In the first section of this example, an FMU with constant periodic clocks specified for its interfaces is generated from a Simulink model. In the second section, the FMU is imported back into Simulink for simulation.
Generate FMU with Constant Periodic Clocks
Open the model_pwm
model. This model generates a PWM signal based on the specified duty cycle and frequency. For more information about this model, see Implement Block Algorithms Using MATLAB System Object and MATLAB System Block.
model_for_export = 'model_pwm';
open_system(model_for_export);
This model has a base sample rate of 1e-4 second. The sample time of the root inport ports are specified as inherited. The model has two outports. The first is set to inherit its sample time information and the second has a specified sample time of 0.01 second and offset of 0.005 second. All sample times are specified by setting the value of Sample time field within the execution tab of the inport block dialog.
Update the model and check the registered unique discrete periodic sample rates for the model in the timing legend and to see the blocks annotated with its registered sample times. After updating the model, press Ctrl + J to view the timing legend.
Use the exportToFMU
function with ConstantPeriodicClock
argument set to on
to generate the FMU with clocks. Clock variables are only supported for cosimulation FMUs compatible with FMI 3.0 standards.

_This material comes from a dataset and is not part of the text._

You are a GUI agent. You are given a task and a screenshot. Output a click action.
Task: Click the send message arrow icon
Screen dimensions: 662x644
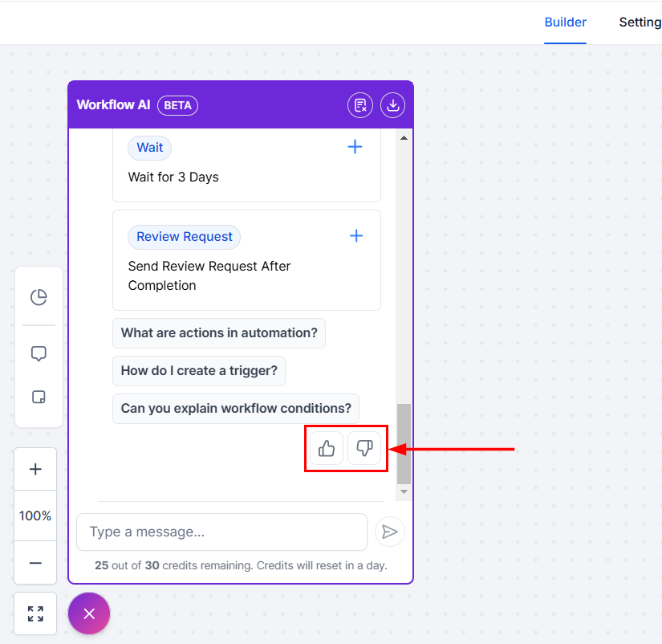[x=390, y=532]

exportToFMU(model_for_export,'FMIVersion','3.0','FMUType','CS',... 'ConstantPeriodicClock','on');
Setting System Target to FMU 'Co-Simulation' for model 'model_pwm'. Setting Hardware Implementation > Device Type to 'MATLAB Host' for model 'model_pwm'. ### 'GenerateReport' is disabled for 'Co-Simulation' FMU Export. ### 'GenerateComments' is disabled for 'Co-Simulation' FMU Export. Build Summary Top model targets: Model Build Reason Status Build Duration ============================================================================================================ model_pwm Information cache folder or artifacts were missing. Code generated and compiled. 0h 0m 22.477s 1 of 1 models built (0 models already up to date) Build duration: 0h 0m 24.703s ### Model was successfully exported to 'Co-Simulation' FMU: '/tmp/Bdoc24b_2704207_649653/tpe0d556fd/simulinkcompiler-ex93290521/model_pwm.fmu'.
The modelDescription.xml
file of the generated will FMU contain a Clock
element defining a clock variable for each identified unique discrete periodic sample rate.
Import and Simulate FMU with Clocks
Open the sim_pwm
model that imports the FMU into Simulink and specifies a duty cycle and frequency. Update the model and check the timing legend to see that the FMU registers the clock variables as block sample rates.
model_for_sim = 'sim_pwm'; open_system(model_for_sim); set_param(model_for_sim,'SimulationCommand','Update');
You must enable event mode for the imported FMU to observe the effect of clock variables. To do so, on the FMU Import block dialog, in the Simulation tab, select Enable event mode option.
Simulate the sim_pwm
model. Observe that the output of the FMU depends on the specified sample rate and offset in the outports. The output value for the second outport is updated according to the specified interval of 0.01 second with an offset of 0.005 second.
result = sim(model_for_sim); figurePlot = figure(1); plot(result.yout{1}.Values,'g','LineWidth',1.5) hold on plot(result.yout{2}.Values,'r','LineWidth',1.5) hold on grid minor legend('PWM Signal - No Offset', 'PWM Signal - With Offset')